To install Flume, type the command below. Even though it was already installed at the first time I've started virtual machine.
yum install –y flume
Start flume after putting the configuration file into /etc/flume/conf/
directory. Using PuTTY is optional.
flume-ng agent -c /etc/flume/conf -f /etc/flume/conf/flume.conf -n sandbox
According to our flume.conf
configuration file, we know that sandbox
is our agent name, and our source is /var/log/eventlog-demo.log
which means flume listens changes on this log, namely when the source receives an event, it stores it into our channel which is also defined in cofiguration file. The channel keeps the event until it’s consumed by the Flume sink.
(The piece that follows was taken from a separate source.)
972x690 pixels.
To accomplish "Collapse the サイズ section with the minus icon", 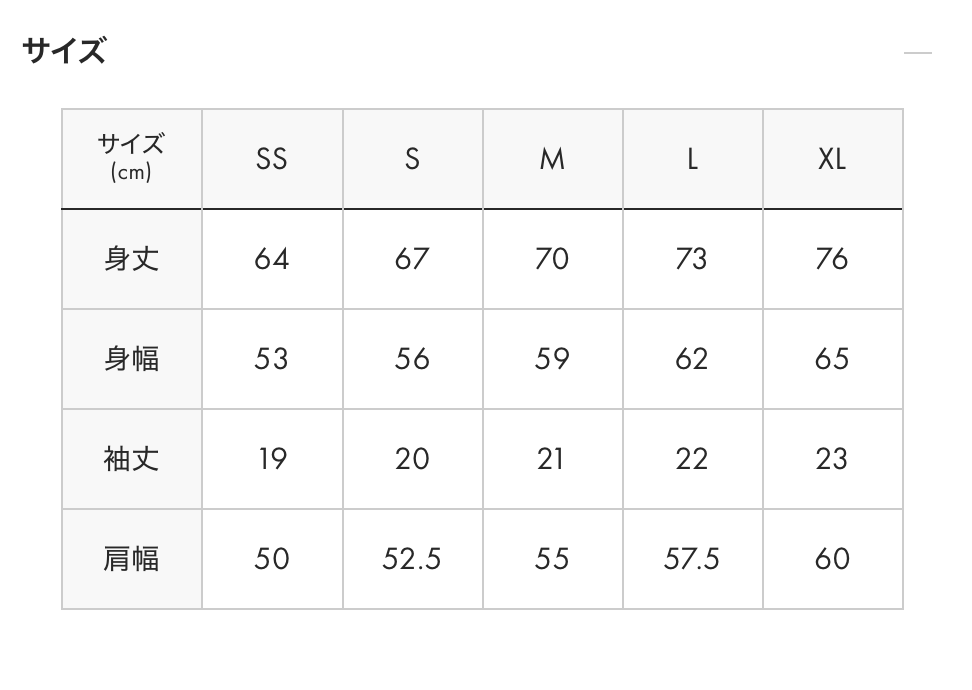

The sink removes the event from the channel and puts it into HDFS in this example.
After putting generate_logs.py
file into server, then generate new log line with python generate_logs.py
command. I made this file to write one line to better determination for beginners. Otherwise, a real world example would create larger logs.
Our generate_logs.py
file now in the server. All we have to do is to run python command.
Next step is creating the table to store the logs.
hcat -e "CREATE TABLE COUNTRY_LOGS(time STRING, ip STRING, country STRING) ROW FORMAT DELIMITED FIELDS TERMINATED BY '|' LOCATION '/flume/events';"
As you can see from the image above, I get an error firstly. Later on, succeeded after running usermod -aG hdfs hue
and/or usermod -aG hdfs root
commands in server and restarting the services.
Eventually, the data residing in the HDFS peacefully...
Python Client pyhs2
executes query via HiveServer2 Thrift API then fetches the query result. At the end, it stores data files according to query result. Those data files are possible canditates as input for Root histogram.
To install pyhs2
dependencies run python setup.py install
command in ./pyhs2
directory.
In the root-analysis, run python generate_data.py
command and it's done, the data files are in ./data
directory.
CERN's Root is a great framework to analysis, especially for scientific analyses. root htraffic.C
command will cause our histogram to emerge.